Try it
Below are entries. Copy exactly the lines running from the line that holds "You are a GUI" to the line that holds "Task: Collapse the G Code tree node", with both ends included.
── Entries supplied
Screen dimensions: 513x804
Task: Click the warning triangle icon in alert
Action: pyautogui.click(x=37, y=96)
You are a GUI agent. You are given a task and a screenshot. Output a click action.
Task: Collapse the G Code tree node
────
── Entries supplied
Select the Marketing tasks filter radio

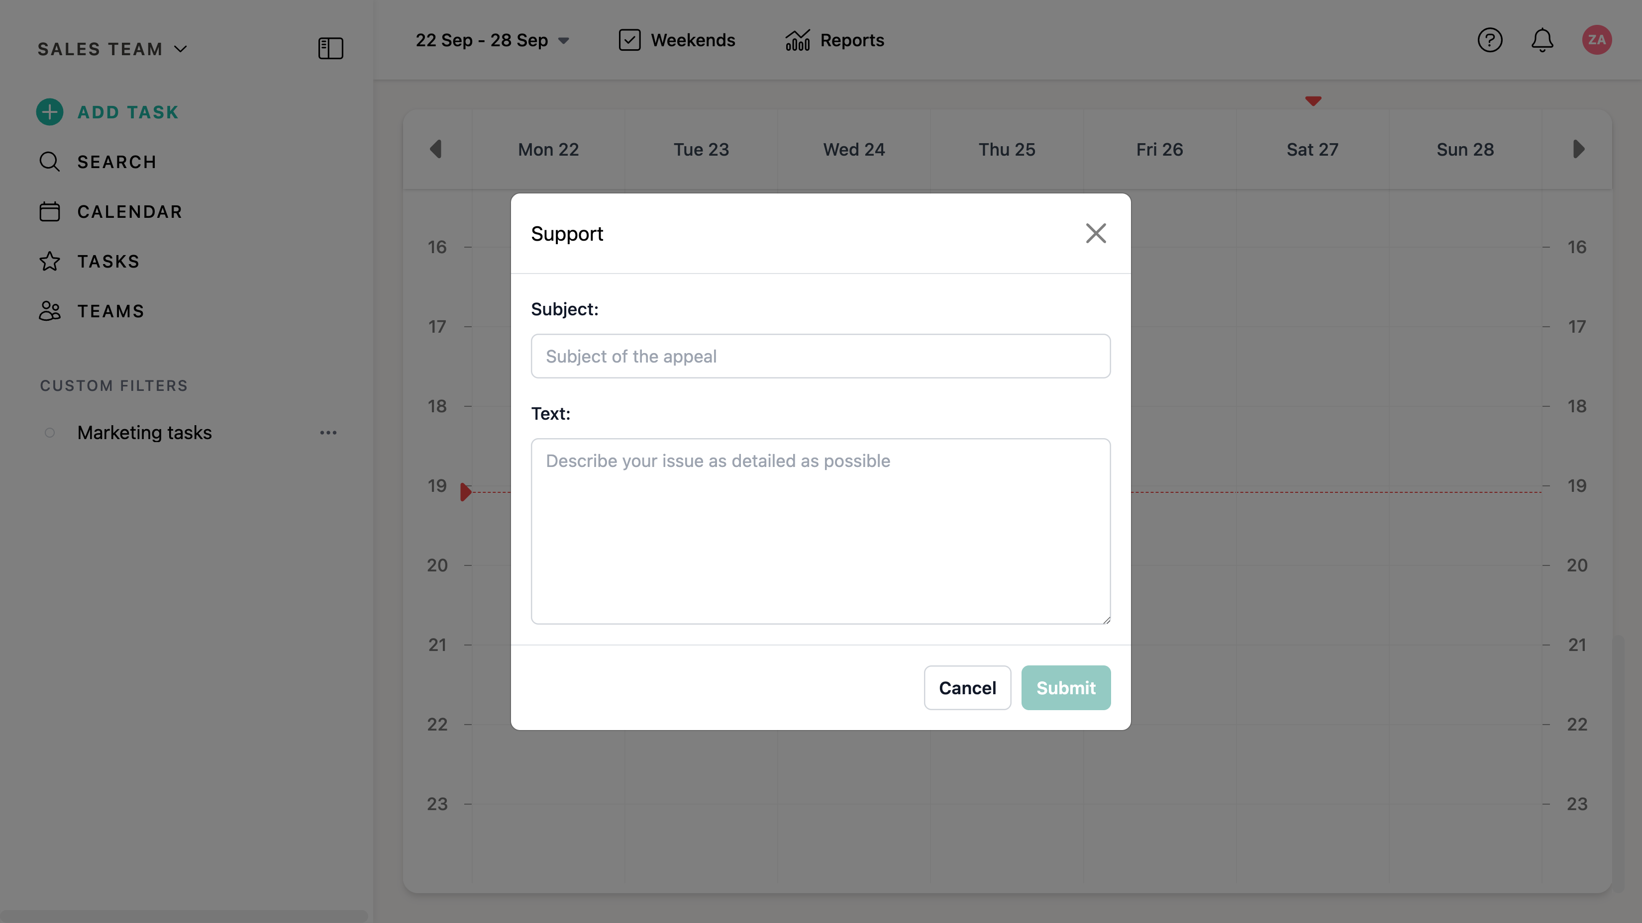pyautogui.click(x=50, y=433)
────
Answer box
You are a GUI agent. You are given a task and a screenshot. Output a click action.
Task: Collapse the G Code tree node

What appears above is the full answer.